Who’s more powerful: the omnipotent head of a corroding but still feisty power or the handcuffed head of the most dominant country in the world? This year’s snapshot of power puts the Russian president on top. Putin has solidified his control over Russia (“dictator” is no longer an outlandish word to ponder) and the global stage. Anyone watching the chess match over Syria has a clear idea of the shift in the power towards Putin. The ex-KGB strongman -- who controls a nuclear-tipped army, a permanent seat on the UN Security Council and some of the world's largest oil and gas reserves -- is allowed to serve two more terms, which could keep him office until 2024.

His signature legislation, Obamacare, is under fire, U.S. allies are outraged over NSA surveillance overseas, and the government shutdown for 16 days in October begs the question: Who's in control here? It appears that President Obama's lame duck period has set in earlier than usual for a two-term president, causing him to drop one notch from the No. 1 spot. To be sure, though, the leader of the free world remains in charge of the most powerful nation in the world, with the largest, most innovative economy and the deadliest military. 

Recently promoted in March, the 60-year-old is the paramount political and military leader of China. Xi exercises near dictatorial control over 1.3 billion people (close to 20% of the world's population). China has the world's largest central bank, with $3.5 trillion in assets -- and owns some $1.3 trillion in U.S. securities, making it the largest foreign shareholder of U.S. debt. Along with India, the country is predicted to overtake the U.S. in aggregate GDP in coming decades; it is currently $8.2 trillion. There are 122 billionaires in the country, up from zero one decade ago. In addition to his title of general secretary of the Communist Party in China, Xi is also president of the People's Republic of China and the chairman of the Central Military Commission.

The world's most powerful woman is the backbone of the 27-member European Union and carries the fate of the euro on her shoulders as Germany's chancellor. Merkel's hard-line austerity prescription for easing the European debt crisis has been challenged by both hard-hit southern countries and the more affluent north, most particularly French President Francois Hollande. Merkel is fresh off a commanding reelection victory, and has served as ­chancellor since 2005; the first woman in the position. Merkel has earned the top spot on the FORBES list of Most Powerful Women In The World for eight of the past 10 years.

Gates is the wealthiest man in the U.S., despite his past gifts of more than $28 billion to the Bill & Melinda Gates Foundation. He bolstered his foundation's efforts to eradicate polio in April, securing $335 million in pledges to the cause from six billionaire comrades, including $100 million each from Mexico's Carlos Slim and New York City Mayor Mike Bloomberg. Shares of Microsoft jumped in late August on news that Steve Ballmer will step down as CEO; Gates will remain chairman of the software company he cofounded with Paul Allen in 1975. He and fellow Most Powerful Warren Buffett have thus far convinced over 100 billionaires to sign on to the Giving Pledge, a promise to donate at least half one's net worth to charity.

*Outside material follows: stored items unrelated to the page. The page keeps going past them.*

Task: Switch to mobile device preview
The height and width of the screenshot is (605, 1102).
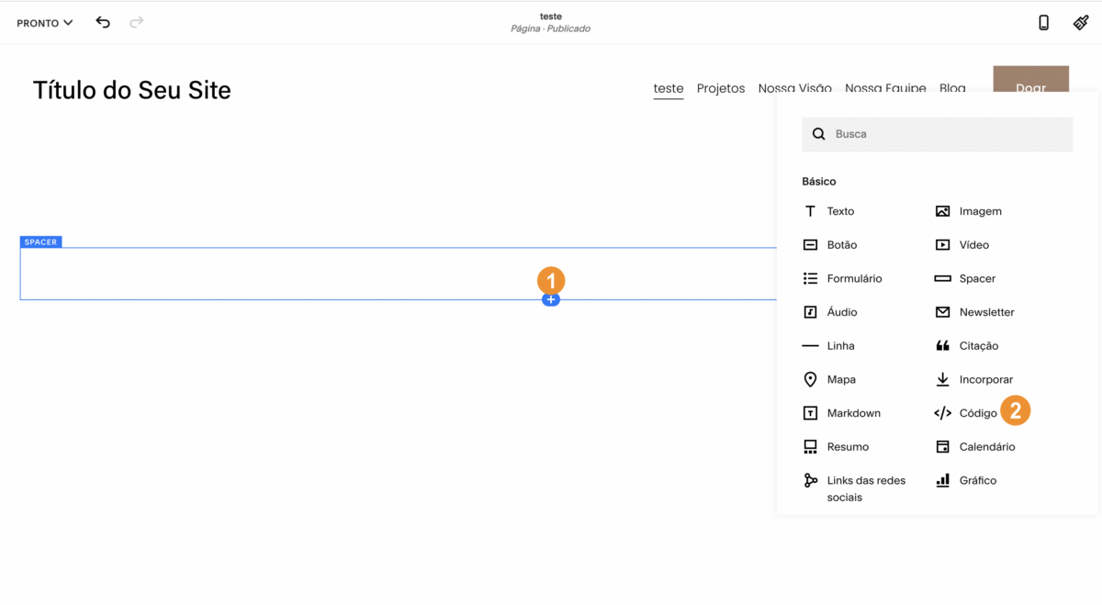Action: (x=1043, y=23)
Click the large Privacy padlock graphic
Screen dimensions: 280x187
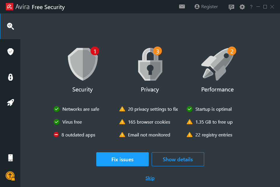150,64
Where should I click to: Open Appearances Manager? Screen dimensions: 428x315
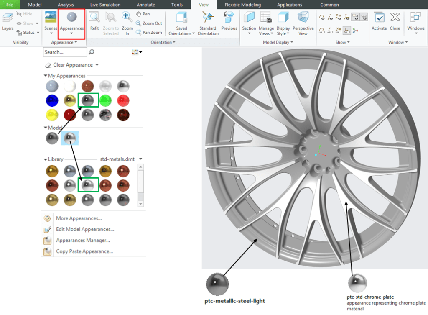(x=83, y=241)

Big Ben is stepping down as of Jan. 31, 2014, and Janet Yellen has been nominated to lead the Fed next year. Bernanke has served as chairman during some of the biggest financial challenges since the Depression. The former Princeton professor’s decisive actions and policies helped to avert a global economic meltdown during late 2000s fiscal crisis, and jump-started a still-moderate U.S. recovery. The American economy's "adult in the room" has said that there is only so much the Fed can do; politicians are the ones with the power to keep us from going over a fiscal cliff.

Duke heads the world's No. 1 retailer ($470 billion in revenues in 2012) and biggest private employer (2.2 million employees). Wal-Mart can make or break a company simply by deciding to stock its products. Last year, Sweden's $785 billion-in-assets sovereign wealth fund (none bigger) dropped its Wal-Mart stock -- reportedly worth about $140 billion -- on advice from its Ethical Council that cited a "serious and systematic abuse of workers' rights."